Prioritization through the informal organizations

Developing a system value for equality in health care. This refers to the advancement of equity in health and eradicating the inequalities in the health care system. Through creating equity, the obstacles and insensible prejudices against racial and culturally diverse individuals in their efforts to seek health care services are eliminated, as noted by van Roode et al. (2020). I would address this through equal distribution of health care facilities in white neighborhoods and those with an indigenous and ethnic diverse population and ensuring that all communities receive essential high-quality services.

Engaging health equity champions. According to van Roode et al. (2020), this refers to the engagement of medical health officers and other government officials in championing equity in the health care system. As an administrator, I would appoint health champions to monitor the development and implementation of health policies and their impact on health equity and provide approaches that will positively impact health care and eliminate disparities.

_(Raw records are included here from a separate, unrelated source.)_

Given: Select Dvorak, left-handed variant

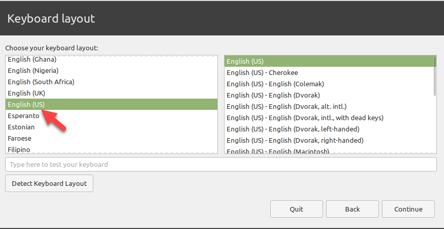Looking at the screenshot, I should [293, 129].
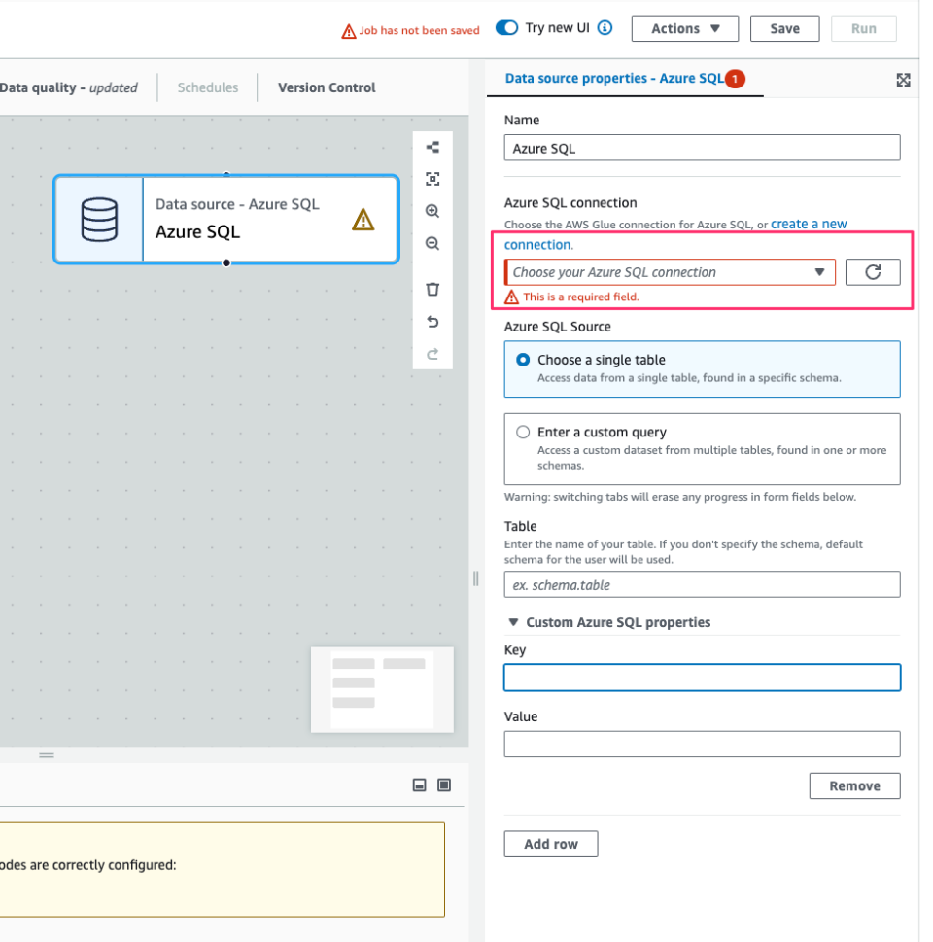Zoom in on the job canvas

432,211
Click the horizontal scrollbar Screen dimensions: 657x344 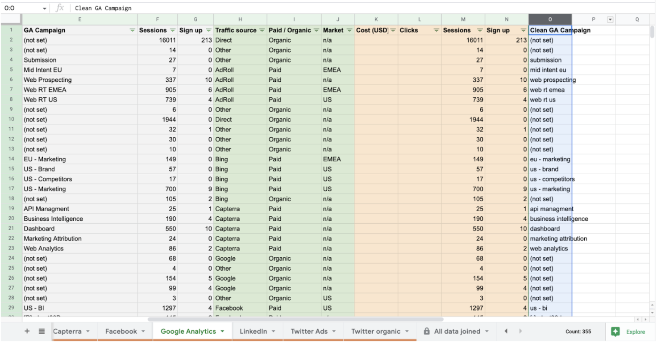coord(295,319)
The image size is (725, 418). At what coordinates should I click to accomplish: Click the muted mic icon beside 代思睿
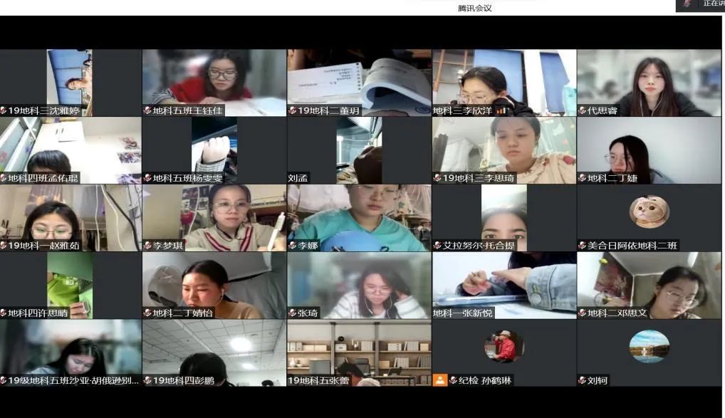(582, 111)
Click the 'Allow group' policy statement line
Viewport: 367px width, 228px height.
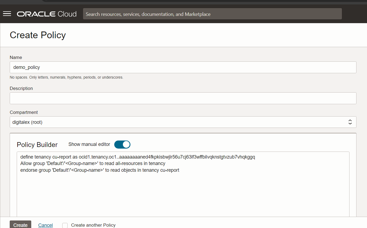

Prioritization through formal organization

Naming equality in healthcare is a priority. As inequity in health care results from deficits in social conditions brought about by the imbalanced distribution of wealth and resources, naming it as a priority and linking it to formal plans emphasizes its inclusion at all levels of health system strategic plans (van Roode et al. 2020). Being an administrator, I would prioritize health equity to eliminate the barrier to its prioritization by embedding it into its strategic plans.

Designating resources for health equity. This refers to the allocation of specific and sufficient resources to address health inequality in the health system, as noted by van Roode et al. (2020). As an administrator, I would achieve this by emphasizing high-level investment to support prioritization, particularly in community health, natives health, psychological health, and addictions, and dedicating funds to provide training on equality in health Health Equality Prioritization Example.

Demanding health equity in policy-making. According to van Roode et al. (2020), health equity entrenchment should be a priority in the health system at every decision-making level. As the administrator, I would achieve this by placing health equity as a critical principle in planning, decision making, and allocation of resources to maximize its inclusion.

Building capacity and competency. As attested by van Roode et al. (2020), this is where organizations develop innovative interventions designed to address health inequalities through hiring, resource distribution, and provision of training to staff. Capacity building and competency are achievable by making learning and leadership a priority to create system capacity and competency and implement and evaluate policies that target health inequalities by enhancing quality healthcare access.

Implementing comprehensive approaches in entire levels of governance and the health care system. Van Roode et al. (2020) stated that this is enhancing government and other stakeholders’ attention on addressing health inequality by increasing the efficiency of programs that eradicate health inequity. Healthy equity requires to be entrenched across all system levels, including programs and policies in all levels of governance, to be effective. Equity requires the coordination and commitment of partners, leaders, and stakeholders in organizations, the government, and the community to ensure that health equity can succeed. An administrator can achieve this by coordinating government and other stakeholders to implement a comprehensive system that documents healthcare facilities in every community and ensures that any form of insufficiency is known and addressed immediately to provide quality healthcare service across the nation.


van Roode, T., Pauly, B. M., Marcellus, L., Strosher, H. W., Shahram, S., Dang, P., … & MacDonald, M. (2020). Values are not enough: qualitative study identifying critical elements for prioritization of health equity in health systems. International Journal for Equity in Health, 19(1), 1-13 Health Equality Prioritization Example.